La Tares ha sostituito la Tia come tassa sui rifiuti: secondo i dati della Cgil, questo “cambio” porterà a un rincaro per i cittadinistimato per il 20% in più rispetto a quanto si pagava la vecchia Tia.

La tassa sui rifiuti è anche più difficile da pagare: infatti, la Tares si pagherà con un modulo F24 che arriverà ai contribuenti via posta. Il modello F24 costringerà il cittadino a recarsi di persona presso gli sportelli entro la scadenza fissata: inviare un bollettino, invece, avrebbe permesso di pagare anche online.

La difficoltà principale sarà per i cittadini meno abbienti.
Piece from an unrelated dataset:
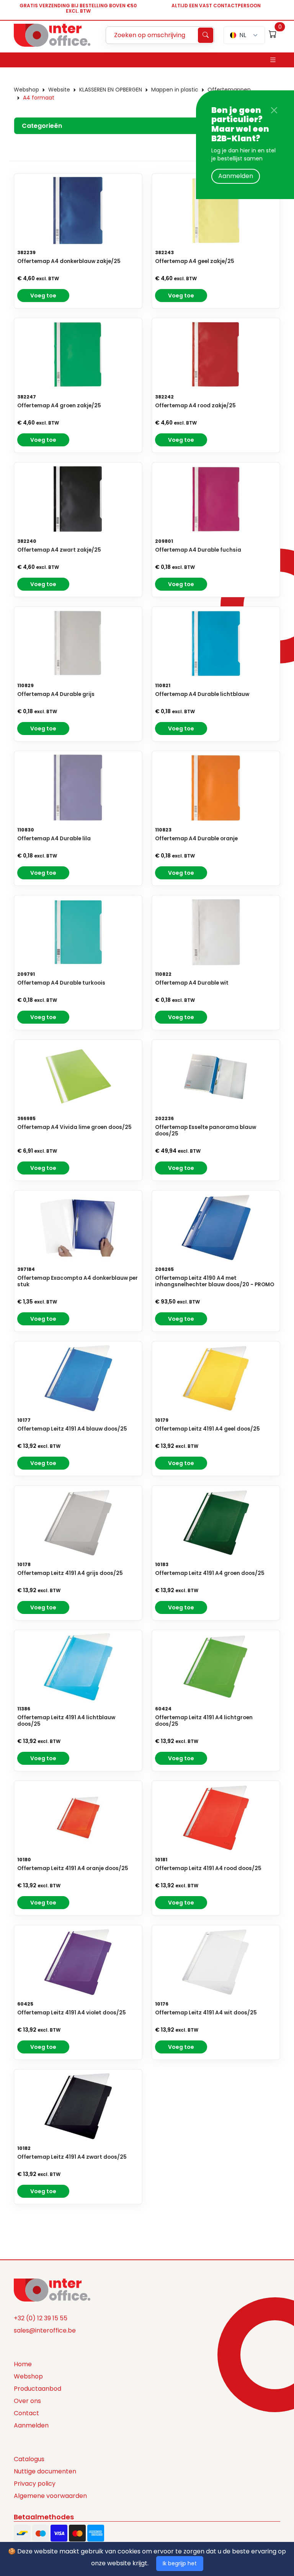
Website (59, 89)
Se con la Tia era possibile richiedere delle agevolazioni o l’esenzione dimostrando con ISEE un reddito basso; ora la Tares 2013 non fa sconti a nessuno, nemmeno a chi si troverà in maggiore difficoltà con i pagamenti a causa della crisi economica.
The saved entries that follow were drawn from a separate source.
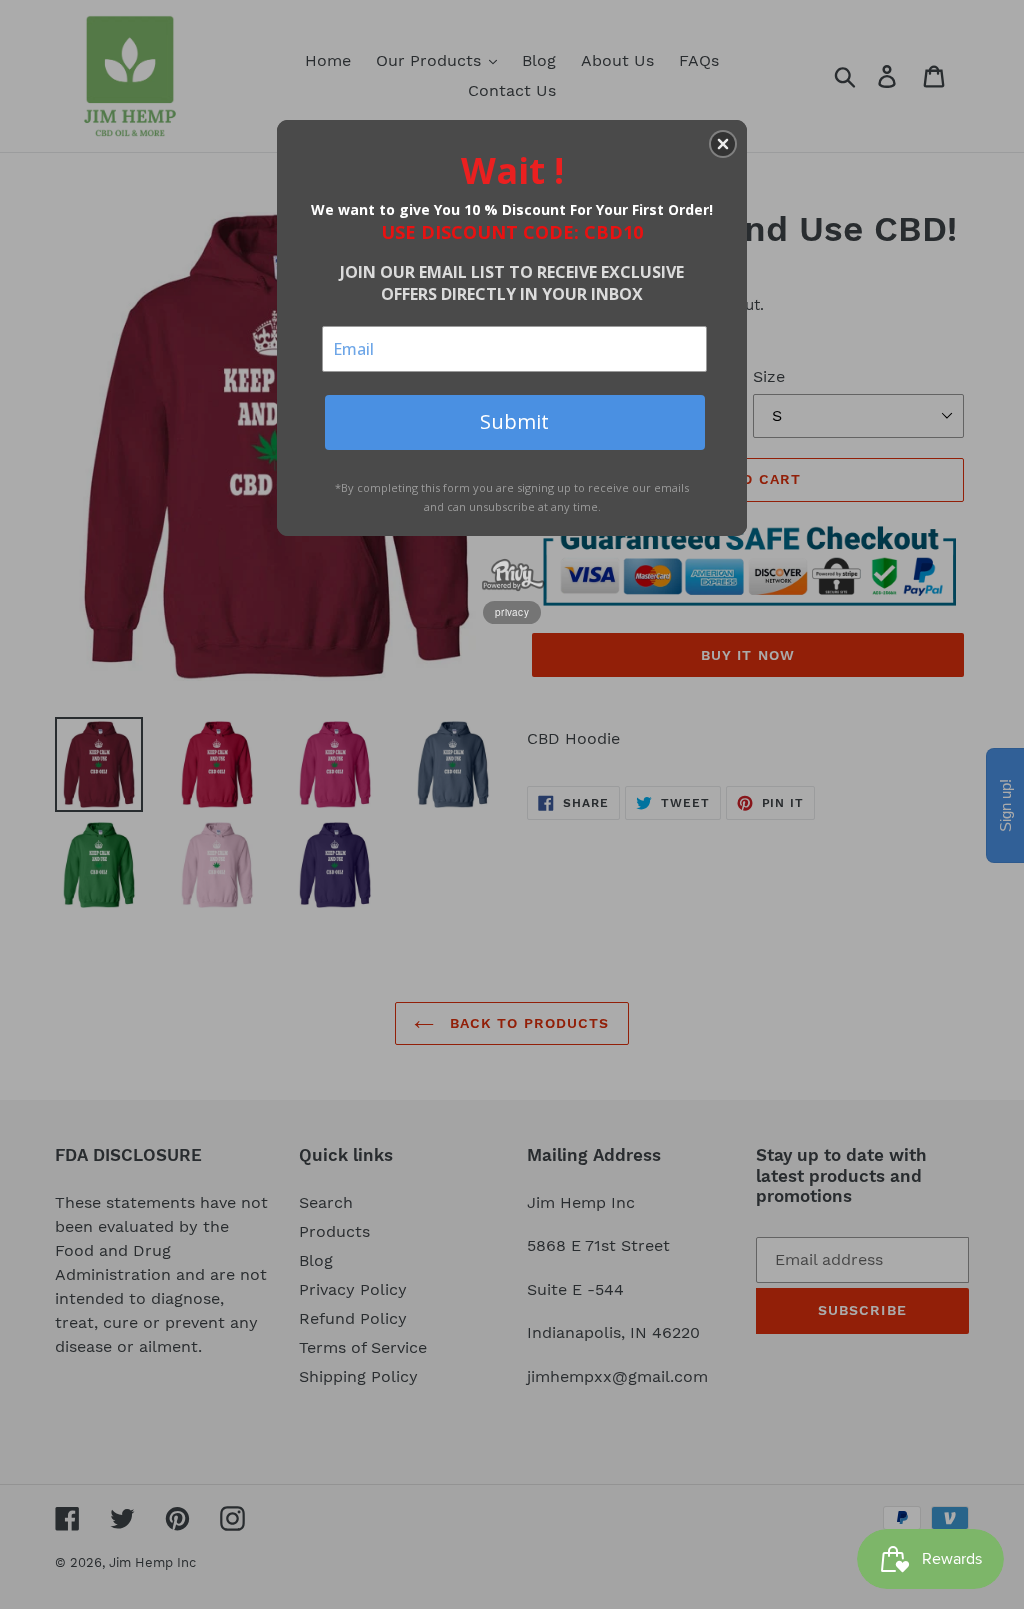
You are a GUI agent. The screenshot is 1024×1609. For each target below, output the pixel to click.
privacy (512, 612)
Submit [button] (514, 421)
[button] (723, 144)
Le agevolazioni sono state tolte, secondo il segretario delle Cgil Matteo Alberini (che ne ha parlato in una recente intervista), a causa del debito che gli ultimi Governi non sono riusciti a risanare, anzi, che è stato aumentato proprio a causa di scelte politiche sbagliate.
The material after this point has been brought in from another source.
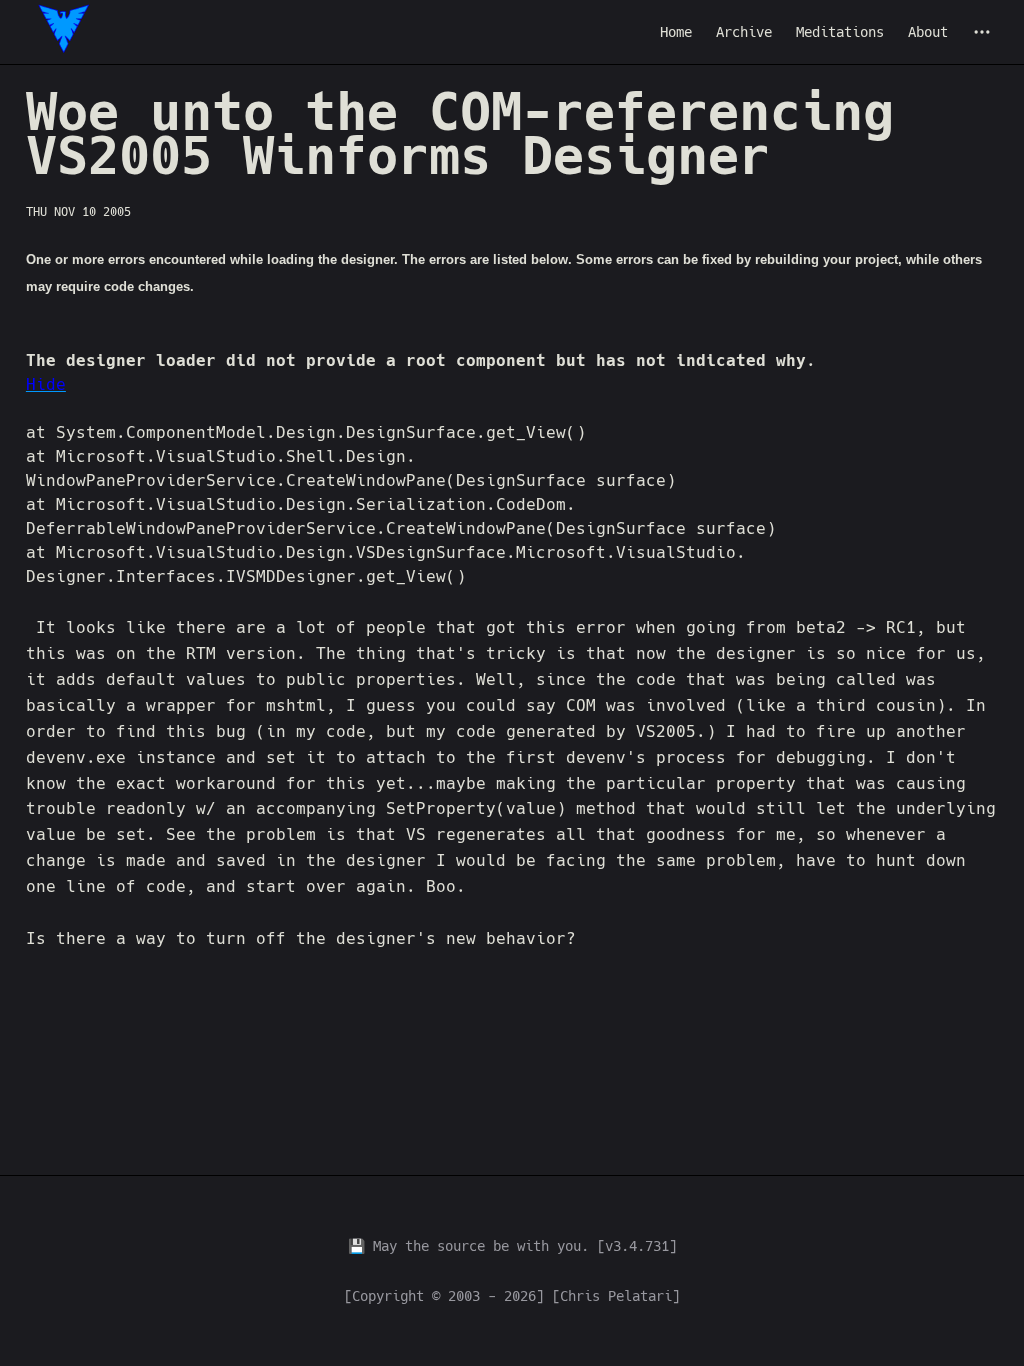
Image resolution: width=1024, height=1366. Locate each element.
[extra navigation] (982, 32)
Non tutto il male viene per nuocere: la Tares rispetto alla Tia ha, per così dire, una certa “equità”. Se in passato il cittadino pagava per numero di metri quadri della propria abitazione, in base al principio “Più spazio occupi, più rifiuti ci sono”, ora dal calcolo si tiene conto sia dei metri quadri che non possono produrre rifiuti per la loro destinazione d’uso (come i balconi).

Viene poi mantenuto il principio, già previsto con la Tia, della permanenza del proprietario di casa.

Se questi parte per un certo periodo di tempo, anche se mantiene la residenza nell’abitazione soggetta a Tares, può chiedere uno sconto fino all’80% della tassa per il semplice fatto che, essendo in viaggio, non ha potuto produrre rifiuti.

Non si tratta di un’agevolazione, ma di un caso specifico, che dovrà essere motivato nelle sedi competenti con documenti alla mano presso gli sportelli preposti. Il pagamento della Tares 2013 non è l’unico contributo che lascia sorpresi.

La nuova tassa che dovrebbe sostituire la Tares e l’IMU, nota come Service Tax, potrebbe riservare altre restrizioni, impedendo di fatto al cittadino di non pagare anche per motivi documentati.

Non ci resta che aspettare come si evolveranno gli eventi: per il momento, la Tares si paga, senza se e senza ma.